Computational Storage: The Potential and Challenges of SSD Acceleration
In recent years, an increasing number of companies have begun exploring innovative methods to offload some of the CPU workloads onto SSDs (solid-state drives), a trend that is opening new possibilities for high-performance computing (HPC). While the concept of “computational storage” was originally driven by the need to enhance CPU performance, its practical implementation still faces several technological challenges, particularly in how to transform this idea into a commercially viable solution without losing scalability and flexibility.
1. The Initial Concept of Computational Storage
A few years ago, the concept of computational storage gained widespread attention within the industry, being heralded as a potential breakthrough for addressing CPU efficiency bottlenecks. The core idea was that if storage devices could perform some of the data processing directly, it would reduce the need to transfer data between memory and the CPU. In theory, this approach could help lower power consumption, reduce data transfer demands, and accelerate overall computational performance.
However, despite the appealing nature of this idea, it has become clear that there are no one-size-fits-all solutions for the various use cases. Each scenario has its unique characteristics, and current computational storage architectures often fail to scale across broader applications.
2. Misguided Thinking in Computational Storage
When discussing computational storage, many engineers often propose overly idealistic solutions. For example, there have been suggestions to run Linux on SSDs and equip them with more powerful processors. While this idea may seem creative on the surface, it is overly complex in practice, lacks clear focus, and ultimately fails to address the core issue. The success of computational storage requires focusing on simpler, more practical tasks rather than chasing overly idealistic technological fantasies.
3. Focusing on SSD Accelerators
With the ongoing advancement of NAND storage technologies, we have started to realize that leveraging the onboard bandwidth of SSDs through dedicated accelerators can improve computational efficiency for specific tasks. Instead of having the CPU handle all the data processing between the CPU and SSD, it makes more sense to have the SSD execute tasks suited to storage devices, such as fixed operations within the Logical Block Addressing (LBA) range.
These accelerators don’t require excessive power or complex computation and can efficiently handle operations such as:
- Conditional filtering of large datasets.
- Object-based erasure coding.
- Checksums and data validation.
- Pre-filtering data before it reaches the CPU.
This method is especially effective in high-demand computing environments such as data centers and supercomputing clusters. By processing data at the SSD level, we can reduce the amount of data that needs to be transferred across the PCIe bus or over the network. This reduces congestion, alleviates bandwidth limitations, and significantly boosts overall performance.
By focusing on highly specific tasks, SSD accelerators can provide fast data processing without adding significant power consumption. Importantly, this approach can be scaled across multiple drives, creating a more efficient parallel system that surpasses traditional CPU-bound processing methods.

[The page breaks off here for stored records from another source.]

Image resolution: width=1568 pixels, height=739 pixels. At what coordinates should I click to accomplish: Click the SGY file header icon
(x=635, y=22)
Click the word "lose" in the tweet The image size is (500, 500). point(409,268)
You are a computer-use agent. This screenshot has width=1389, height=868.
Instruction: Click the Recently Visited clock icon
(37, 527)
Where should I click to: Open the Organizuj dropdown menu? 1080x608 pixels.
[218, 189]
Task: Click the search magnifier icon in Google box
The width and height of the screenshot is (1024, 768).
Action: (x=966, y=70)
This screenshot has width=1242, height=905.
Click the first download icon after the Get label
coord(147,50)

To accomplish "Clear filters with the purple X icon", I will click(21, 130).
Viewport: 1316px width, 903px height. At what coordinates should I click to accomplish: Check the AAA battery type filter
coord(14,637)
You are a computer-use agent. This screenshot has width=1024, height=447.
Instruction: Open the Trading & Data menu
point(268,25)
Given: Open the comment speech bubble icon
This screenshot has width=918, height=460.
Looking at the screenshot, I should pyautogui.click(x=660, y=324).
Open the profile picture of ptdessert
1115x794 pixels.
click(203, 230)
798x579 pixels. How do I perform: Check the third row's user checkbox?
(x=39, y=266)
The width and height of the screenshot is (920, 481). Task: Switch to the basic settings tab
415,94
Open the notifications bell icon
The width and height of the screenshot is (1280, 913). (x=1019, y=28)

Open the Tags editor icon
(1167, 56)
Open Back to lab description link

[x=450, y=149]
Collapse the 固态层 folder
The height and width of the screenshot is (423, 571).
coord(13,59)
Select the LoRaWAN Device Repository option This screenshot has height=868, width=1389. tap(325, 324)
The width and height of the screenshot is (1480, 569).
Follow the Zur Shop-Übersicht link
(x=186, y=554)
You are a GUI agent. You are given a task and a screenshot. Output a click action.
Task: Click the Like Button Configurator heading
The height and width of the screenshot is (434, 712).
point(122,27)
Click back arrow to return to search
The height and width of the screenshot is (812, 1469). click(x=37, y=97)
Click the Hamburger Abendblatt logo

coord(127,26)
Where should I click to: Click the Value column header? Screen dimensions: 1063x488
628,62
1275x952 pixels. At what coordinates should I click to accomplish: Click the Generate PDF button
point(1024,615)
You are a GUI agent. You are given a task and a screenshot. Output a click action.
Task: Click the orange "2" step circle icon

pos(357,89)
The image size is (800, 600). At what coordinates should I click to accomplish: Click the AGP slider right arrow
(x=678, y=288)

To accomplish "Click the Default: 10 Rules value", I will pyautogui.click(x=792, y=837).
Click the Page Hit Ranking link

4. CPU and SSD Collaboration: Efficient Data Flow
While a single CPU can typically perform more complex tasks faster than an individual SSD, in practice, the available CPU DRAM bandwidth for non-OS tasks is limited. Furthermore, transferring data from SSDs to DRAM consumes roughly half of the available DDR bandwidth.
Considering modern all-flash storage enclosures that can house 30, 60, or even 90 SSDs, this setup offers a considerable offloading capacity. For instance, a chassis with 90 Gen6 SSDs can process data at speeds of up to 2.5 TB/s without impacting any CPU resources. In such an architecture, the SSDs handle pre-processing and computations, while the CPU focuses on more complex tasks.
5. The Evolution of Intelligent SSDs
Today, some companies are advancing even further by integrating CPU clusters into storage arrays, taking the concept of computational storage a step beyond dedicated accelerators. The main difference here is that the CPU clusters are not used for computation but instead act as hosts for running web services or microservices, appearing as additional CXL (Compute Express Link) services on the PCIe bus.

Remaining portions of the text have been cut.